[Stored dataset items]
※

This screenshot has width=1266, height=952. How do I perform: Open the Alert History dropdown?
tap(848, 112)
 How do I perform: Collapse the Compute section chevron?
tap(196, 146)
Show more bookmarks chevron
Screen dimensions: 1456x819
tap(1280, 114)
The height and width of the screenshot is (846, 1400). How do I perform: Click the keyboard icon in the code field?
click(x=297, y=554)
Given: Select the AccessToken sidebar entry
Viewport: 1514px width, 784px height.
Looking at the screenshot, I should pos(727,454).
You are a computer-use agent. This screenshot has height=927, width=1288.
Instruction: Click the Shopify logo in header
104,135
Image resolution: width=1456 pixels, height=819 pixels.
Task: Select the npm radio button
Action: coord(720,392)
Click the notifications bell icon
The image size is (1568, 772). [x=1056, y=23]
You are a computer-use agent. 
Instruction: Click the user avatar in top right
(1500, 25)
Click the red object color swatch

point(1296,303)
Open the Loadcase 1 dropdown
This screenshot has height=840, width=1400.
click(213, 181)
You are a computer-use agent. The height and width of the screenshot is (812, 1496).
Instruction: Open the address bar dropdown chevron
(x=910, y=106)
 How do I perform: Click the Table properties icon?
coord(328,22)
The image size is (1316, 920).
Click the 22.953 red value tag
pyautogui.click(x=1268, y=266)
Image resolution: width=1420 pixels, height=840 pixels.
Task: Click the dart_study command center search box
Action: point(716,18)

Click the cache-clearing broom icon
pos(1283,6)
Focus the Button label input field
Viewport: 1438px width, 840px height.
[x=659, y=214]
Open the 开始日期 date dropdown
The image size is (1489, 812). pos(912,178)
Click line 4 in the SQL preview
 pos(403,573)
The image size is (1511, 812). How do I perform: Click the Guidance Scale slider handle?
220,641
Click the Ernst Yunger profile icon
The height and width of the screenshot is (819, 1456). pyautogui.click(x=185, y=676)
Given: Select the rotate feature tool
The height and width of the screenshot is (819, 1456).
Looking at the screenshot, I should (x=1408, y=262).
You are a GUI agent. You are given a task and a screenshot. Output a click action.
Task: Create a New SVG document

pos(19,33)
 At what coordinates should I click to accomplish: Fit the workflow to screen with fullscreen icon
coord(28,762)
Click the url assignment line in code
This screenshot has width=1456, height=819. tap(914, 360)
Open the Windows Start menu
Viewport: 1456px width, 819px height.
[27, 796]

※

The data must be given again in full. Keep every line identical.

This screenshot has width=1266, height=952. How do I perform: Open the Alert History dropdown?
tap(848, 112)
 How do I perform: Collapse the Compute section chevron?
tap(196, 146)
Show more bookmarks chevron
Screen dimensions: 1456x819
tap(1280, 114)
The height and width of the screenshot is (846, 1400). How do I perform: Click the keyboard icon in the code field?
click(x=297, y=554)
Given: Select the AccessToken sidebar entry
Viewport: 1514px width, 784px height.
Looking at the screenshot, I should pos(727,454).
You are a computer-use agent. This screenshot has height=927, width=1288.
Instruction: Click the Shopify logo in header
104,135
Image resolution: width=1456 pixels, height=819 pixels.
Task: Select the npm radio button
Action: coord(720,392)
Click the notifications bell icon
The image size is (1568, 772). [x=1056, y=23]
You are a computer-use agent. 
Instruction: Click the user avatar in top right
(1500, 25)
Click the red object color swatch

point(1296,303)
Open the Loadcase 1 dropdown
This screenshot has height=840, width=1400.
click(213, 181)
You are a computer-use agent. The height and width of the screenshot is (812, 1496).
Instruction: Open the address bar dropdown chevron
(x=910, y=106)
 How do I perform: Click the Table properties icon?
coord(328,22)
The image size is (1316, 920).
Click the 22.953 red value tag
pyautogui.click(x=1268, y=266)
Image resolution: width=1420 pixels, height=840 pixels.
Task: Click the dart_study command center search box
Action: point(716,18)

Click the cache-clearing broom icon
pos(1283,6)
Focus the Button label input field
Viewport: 1438px width, 840px height.
[x=659, y=214]
Open the 开始日期 date dropdown
The image size is (1489, 812). pos(912,178)
Click line 4 in the SQL preview
 pos(403,573)
The image size is (1511, 812). How do I perform: Click the Guidance Scale slider handle?
220,641
Click the Ernst Yunger profile icon
The height and width of the screenshot is (819, 1456). pyautogui.click(x=185, y=676)
Given: Select the rotate feature tool
The height and width of the screenshot is (819, 1456).
Looking at the screenshot, I should (x=1408, y=262).
You are a GUI agent. You are given a task and a screenshot. Output a click action.
Task: Create a New SVG document

pos(19,33)
 At what coordinates should I click to accomplish: Fit the workflow to screen with fullscreen icon
coord(28,762)
Click the url assignment line in code
This screenshot has width=1456, height=819. tap(914, 360)
Open the Windows Start menu
Viewport: 1456px width, 819px height.
[27, 796]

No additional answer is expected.